Given passage
Benson couldn't summon much of a challenge against our MACA Tigers Friday night (1/30). The Braves are groping to find a competitive stance. Meanwhile the Tigers are showing lots of pluses with their play.
Coach Dale Henrich's Tigers achieved their eighth win at the expense of the Braves. The score was 58-22 in front of an appreciative home crowd. Benson was held to nine points in the second half. The game's complexion slowed down in the second half.
The Tigers own a 6-2 conference record.
We had a share-the-wealth type of offense in the win over the Braves. Liz Tiernan topped the scoring list with her ten points. Lauren Reimers, fresh at the thousand-point scoring plateau for her career, scored nine. Becca Holland was right behind with eight, and Correy Hickman scored six. Four Tigers each scored four points: Courtney Storck, Tracy Meichsner, Kayla Pring and Nicole Solvie. Three Tigers each added two points to the mix: Moira McNally, Lacee Maanum and Madi Wevley. Piper Gibson put in one point.
Here we go again: These point totals add up to 56 points, not 58, but that's how it was reported in the ragged West Central Tribune newspaper of Willmar.
Holland made two 3-point shots and Reimers made one. McNally was tops in rebounds with six followed by Pring and Hickman each with five. Reimers led in assists with four and in steals with four.
When the final horn sounded, the orange and black had clear command with the final score of 58-22.
Our field goal shooting numbers were 23 of 58. In freethrows the stats were nine of 12. The halftime score was 38-13. The squad has a Saturday game set for today (1/31) against West Central Area.
Benson's scoring was topped by Krista Motzko with six points. Hannah Ricard scored five followed by Amanda Nissen (4), Addie Forbord (3), Danielle Himley (2) and Rachel Lee (2).
Forbord made a three-pointer to give a little feeling of spark in the face of a bleak offense. Programs all go through this sort of thing once in a while. Better days will come.

Stored entries
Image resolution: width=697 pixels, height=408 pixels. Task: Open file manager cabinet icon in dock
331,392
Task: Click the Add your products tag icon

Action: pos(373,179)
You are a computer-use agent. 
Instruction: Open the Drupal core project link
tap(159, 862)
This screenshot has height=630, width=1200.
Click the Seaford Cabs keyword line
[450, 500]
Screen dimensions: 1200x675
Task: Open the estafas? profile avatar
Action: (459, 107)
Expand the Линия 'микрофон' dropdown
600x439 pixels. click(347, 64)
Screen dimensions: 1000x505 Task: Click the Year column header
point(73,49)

Problem requirements
Decide whether each statement agrees with the game report on the Tigers' win over Benson, answering yes or no and quoting the words of the report that settle it: (a) The Tigers led 38-13 at halftime. (b) Lauren Reimers was the Tigers' top scorer in the game. (c) Moira McNally had more rebounds than any other Tiger.

Solution to this exercise
(a) Yes: "The halftime score was 38-13."
(b) No: "Liz Tiernan topped the scoring list with her ten points."
(c) Yes: "McNally was tops in rebounds with six"